## WHAT YOU NEED TO DO
Your answer should be an exact copy of the lines from the one holding "Viewport: 640px width, 523px height." to the end of the material below, pictures left out.

── INPUT MATERIAL

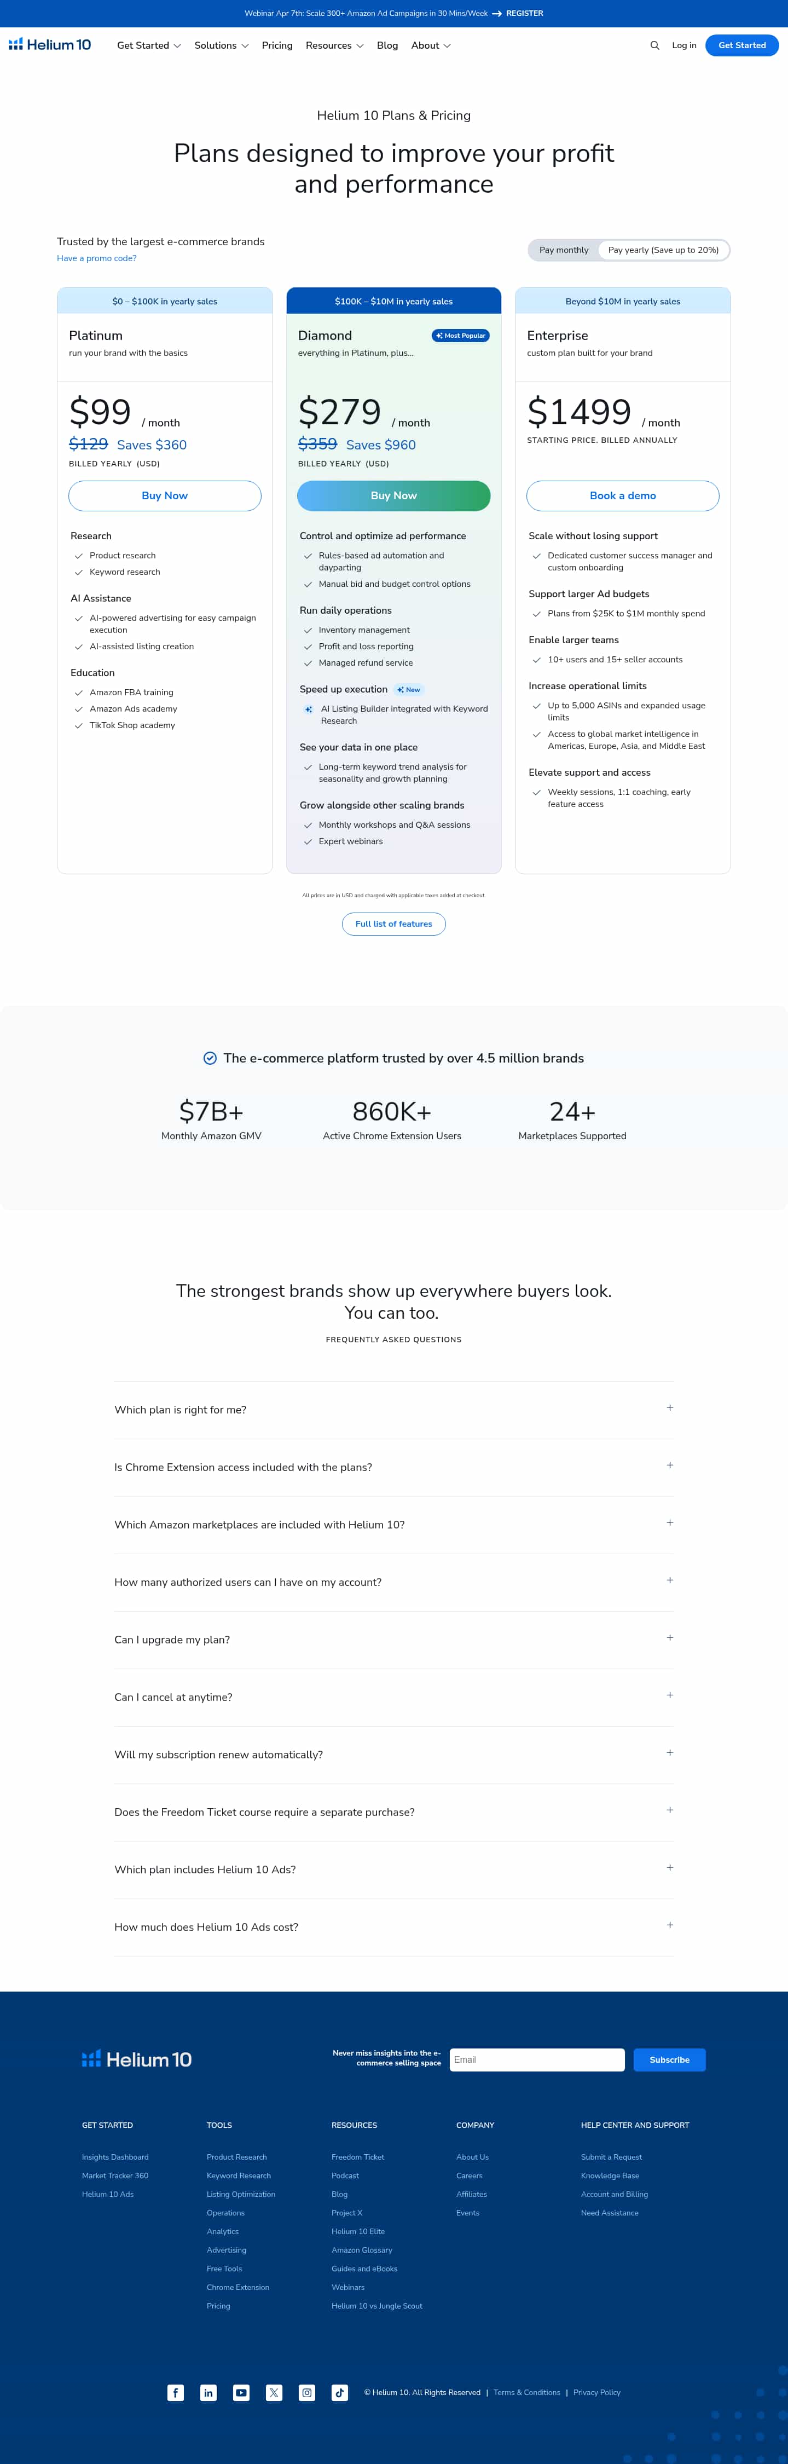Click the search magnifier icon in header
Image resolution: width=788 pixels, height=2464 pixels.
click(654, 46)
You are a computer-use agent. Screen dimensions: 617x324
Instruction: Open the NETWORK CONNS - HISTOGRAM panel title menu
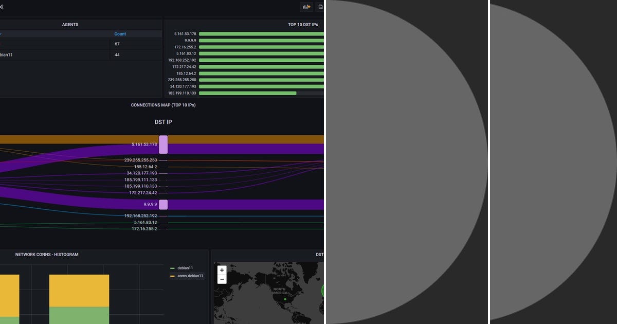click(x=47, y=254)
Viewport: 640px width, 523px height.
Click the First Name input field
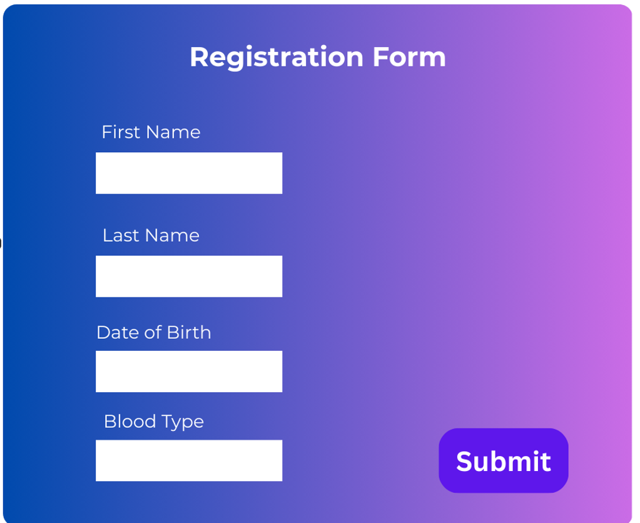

────

## TASK RESPONSE
Viewport: 640px width, 523px height.
Click the First Name input field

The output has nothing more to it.